The values of two inherent properties of one photon – its spin and its
orbital angular momentum – have been transferred via quantum
teleportation onto another photon for the first time by physicists in
China. Previous experiments have managed to teleport a single property,
but scaling that up to two properties proved to be a difficult task,
which has only now been achieved. The team's work is a crucial step
forward in improving our understanding of the fundamentals of quantum
mechanics and the result could also play an important role in the
development of quantum communications and quantum computers.
Alice and Bob
Quantum teleportation first appeared in the early 1990s after four
researchers, including Charles Bennett of IBM in New York, developed a
basic quantum teleportation protocol. To successfully teleport a quantum
state, you must make a precise initial measurement of a system,
transmit the measurement information to a receiving destination and then
reconstruct a perfect copy of the original state. The "no-cloning"
theorem of quantum mechanics dictates that it is impossible to make a
perfect copy of a quantum particle. But researchers found a way around
this via teleportation, which allows a flawless copy of a property of a
particle to be made. This occurs thanks to what is ultimately a complete
transfer (rather than an actual copy) of the property onto another
particle such that the first particle loses all of the properties that
are teleported.
The protocol has an observer, Alice, send information about an unknown
quantum state (or property) to another observer, Bob, via the exchange
of classical information. Both Alice and Bob are first given one half of
an additional pair of entangled particles that act as the "quantum
channel" via which the teleportation will ultimately take place. Alice
would then interact the unknown quantum state with her half of the
entangled particle, measure the combined quantum state and send the
result through a classical channel to Bob. The act of the measurement
itself alters the state of Bob's half of the entangled pair and this,
combined with the result of Alice's measurement, allows Bob to
reconstruct the unknown quantum state. The first experimentation teleportation
of the spin (or polarization) of a photon took place in 1997. Since
then, the states of atomic spins, coherent light fields, nuclear spins
and trapped ions have all been teleported.

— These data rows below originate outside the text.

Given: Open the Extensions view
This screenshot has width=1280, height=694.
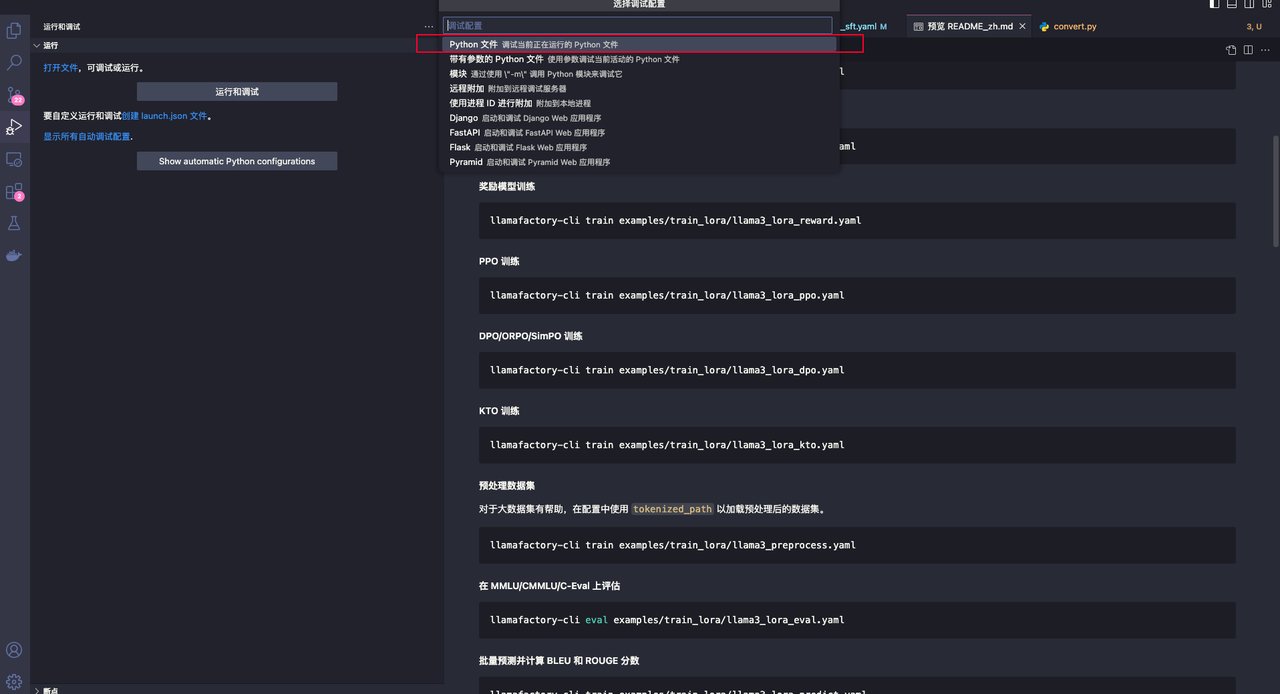Looking at the screenshot, I should coord(14,192).
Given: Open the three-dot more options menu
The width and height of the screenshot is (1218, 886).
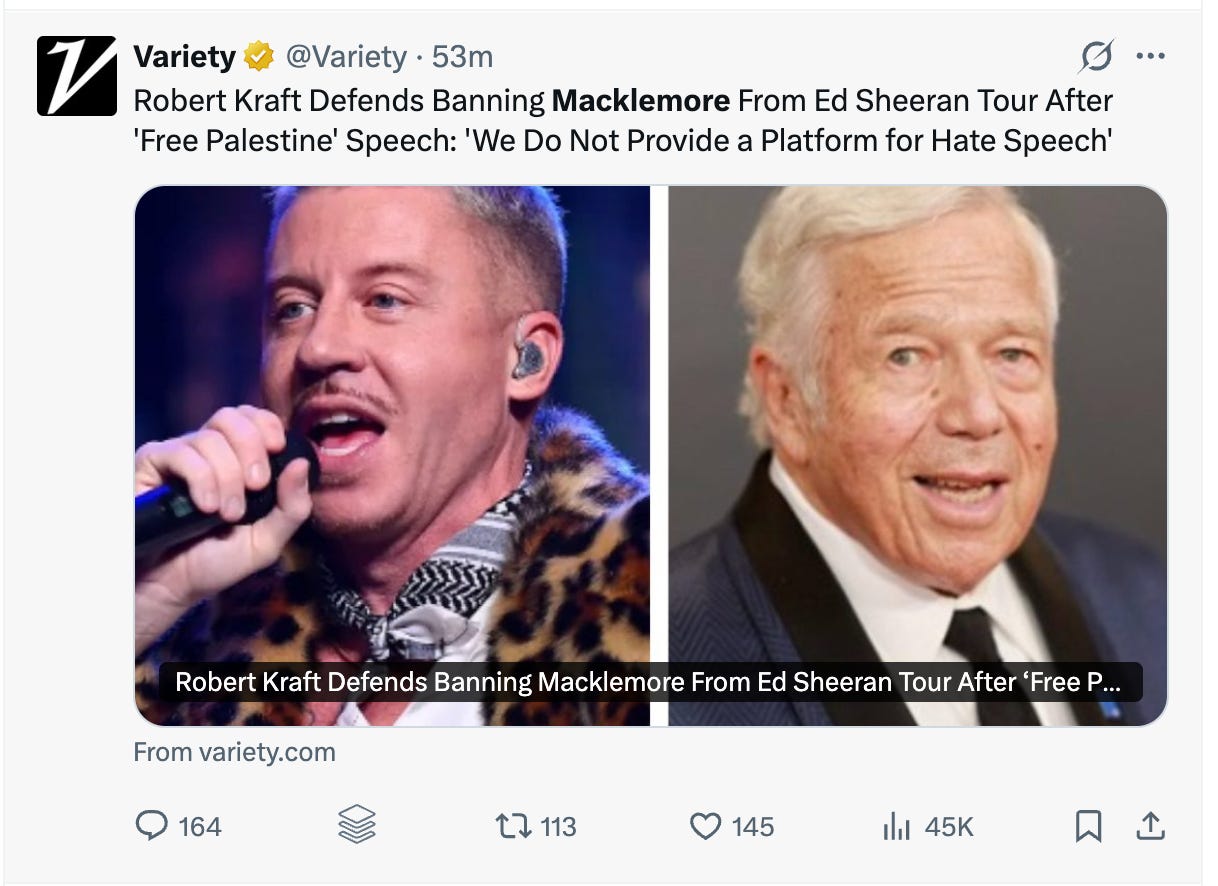Looking at the screenshot, I should [1151, 57].
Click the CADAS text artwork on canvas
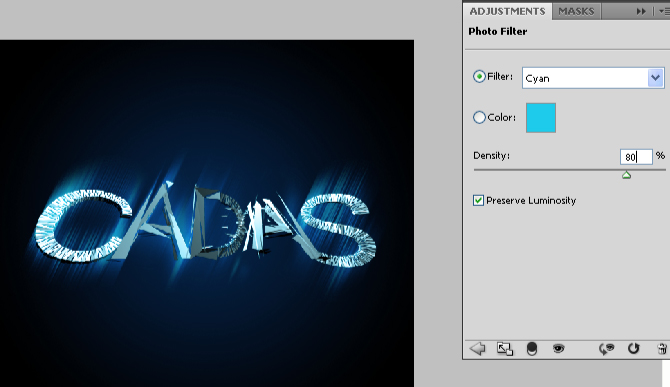 click(205, 224)
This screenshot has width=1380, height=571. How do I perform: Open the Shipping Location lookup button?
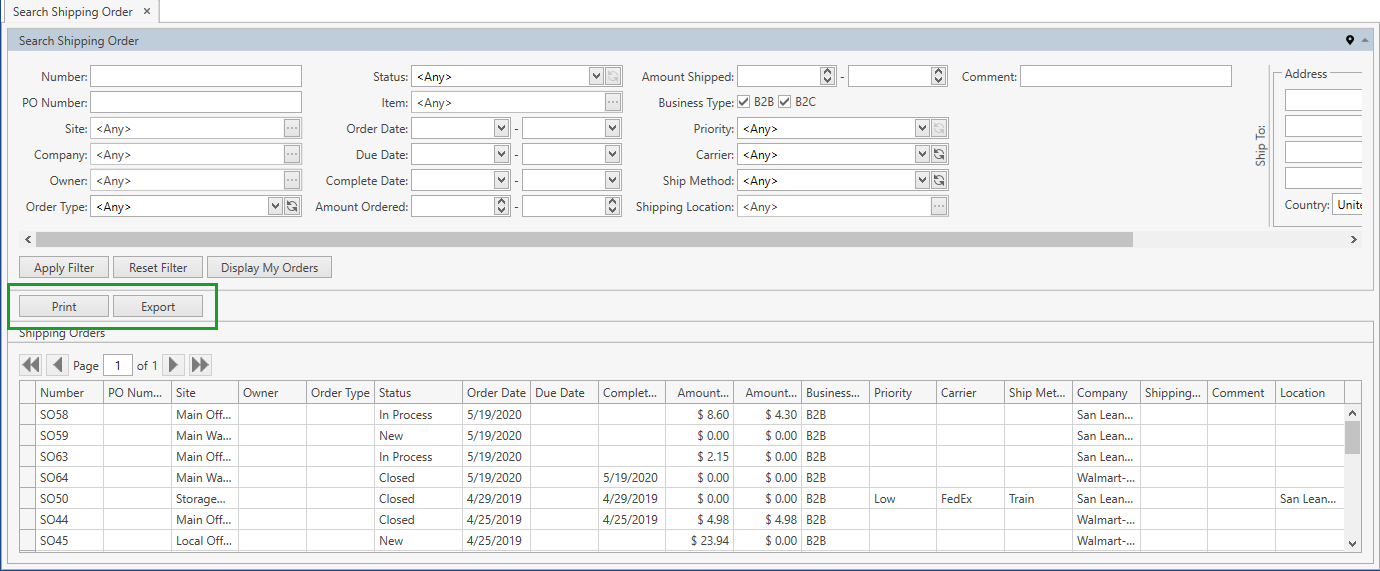939,207
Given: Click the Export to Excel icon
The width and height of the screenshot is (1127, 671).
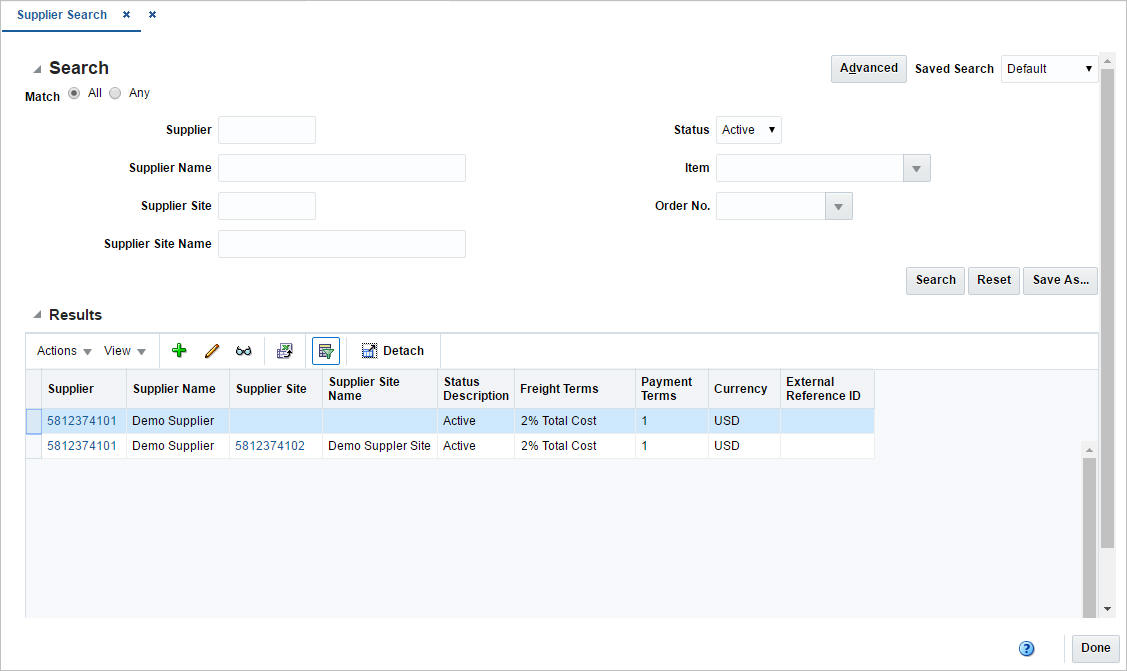Looking at the screenshot, I should click(285, 350).
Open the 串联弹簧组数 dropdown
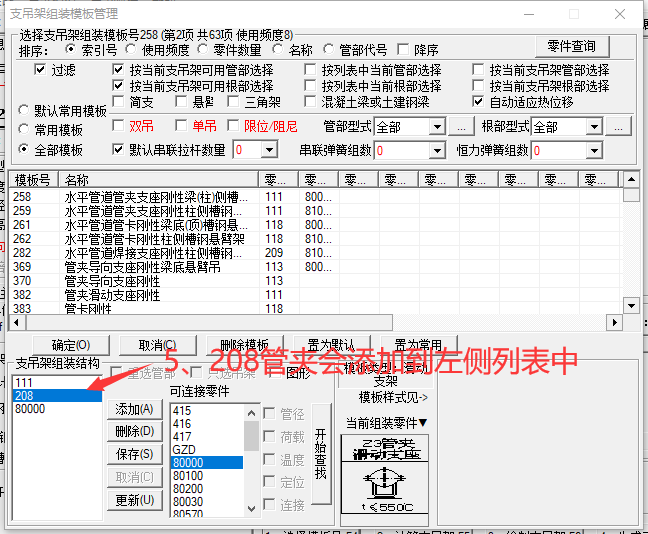Viewport: 648px width, 534px height. click(x=437, y=150)
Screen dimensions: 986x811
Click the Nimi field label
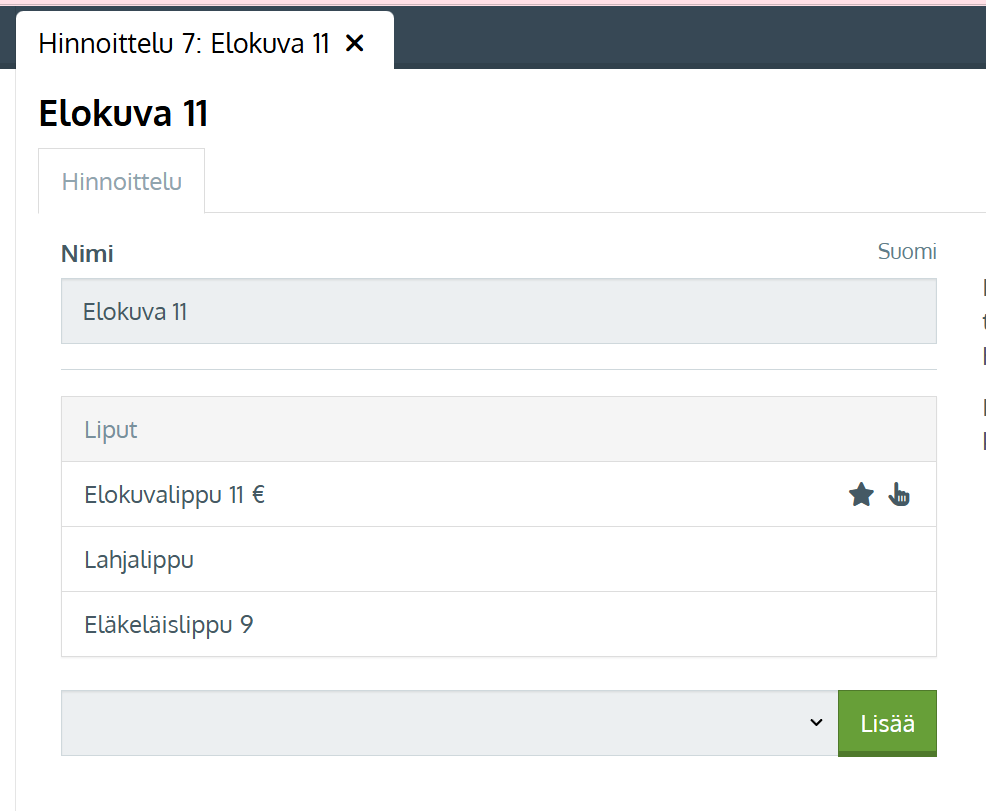(x=87, y=254)

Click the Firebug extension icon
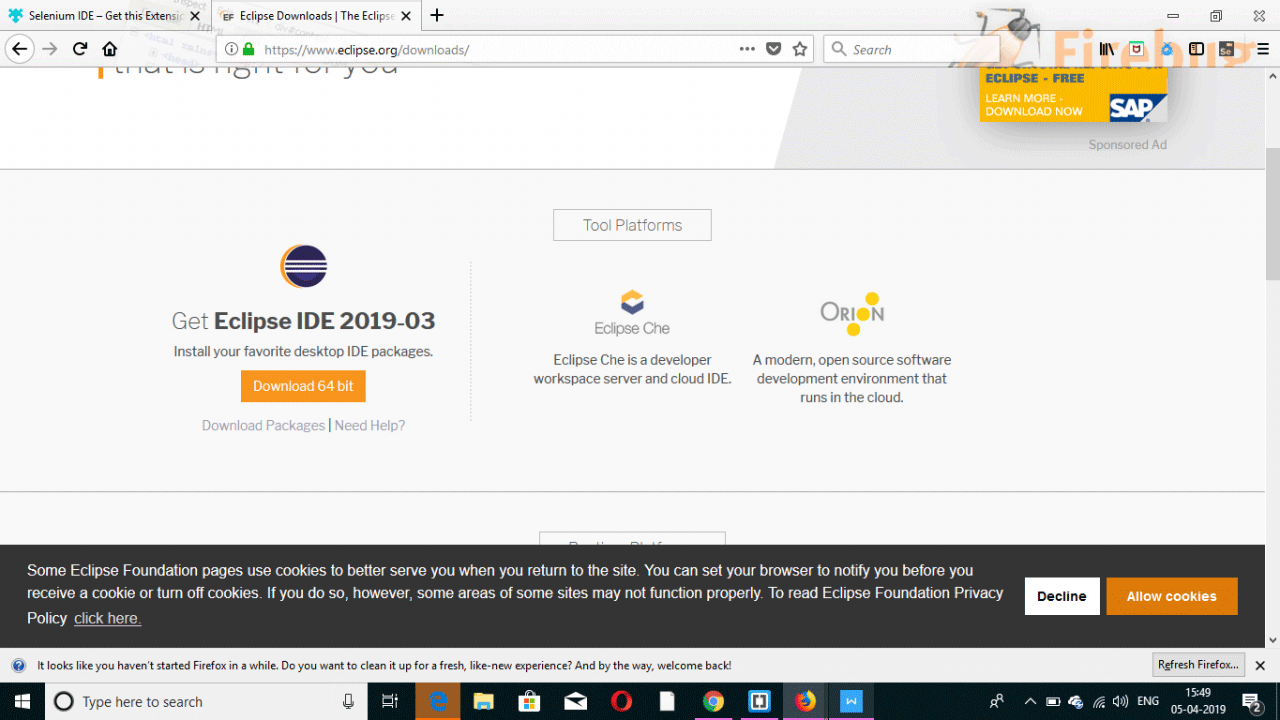coord(1167,48)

But any quantum particle has more than one given state or property –
they possess various "degrees of freedom", many of which are related.
Even the simple photon has various properties such as frequency,
momentum, spin and orbital angular momentum (OAM), which are inherently
linked.
More than one
Teleporting more than one state simultaneously is essential to fully
describe a quantum particle and achieving this would be a tentative step
towards teleporting something larger than a quantum particle, which
could be very useful in the exchange of quantum information. Now, Chaoyang Lu and Jian-Wei Pan,
along with colleagues at the University of Science and Technology of
China in Hefei, have taken the first step in simultaneously teleporting
multiple properties of a single photon.
In the experiment, the team teleports the composite quantum states of a
single photon encoded in both its spin and OAM. To transfer the two
properties requires not only an extra entangled set of particles (the
quantum channel), but a "hyper-entangled" set – where the two particles
are simultaneously entangled in both their spin and their OAM.
The researchers shine a strong ultraviolet pulsed laser on three
nonlinear crystals to generate three entangled pairs of photons – one
pair is hyper-entangled and is used as the "quantum channel", a second
entangled pair is used to carry out an intermediate "non-destructive"
measurement, while the third pair is used to prepare the two-property
state of a single photon that will eventually be teleported.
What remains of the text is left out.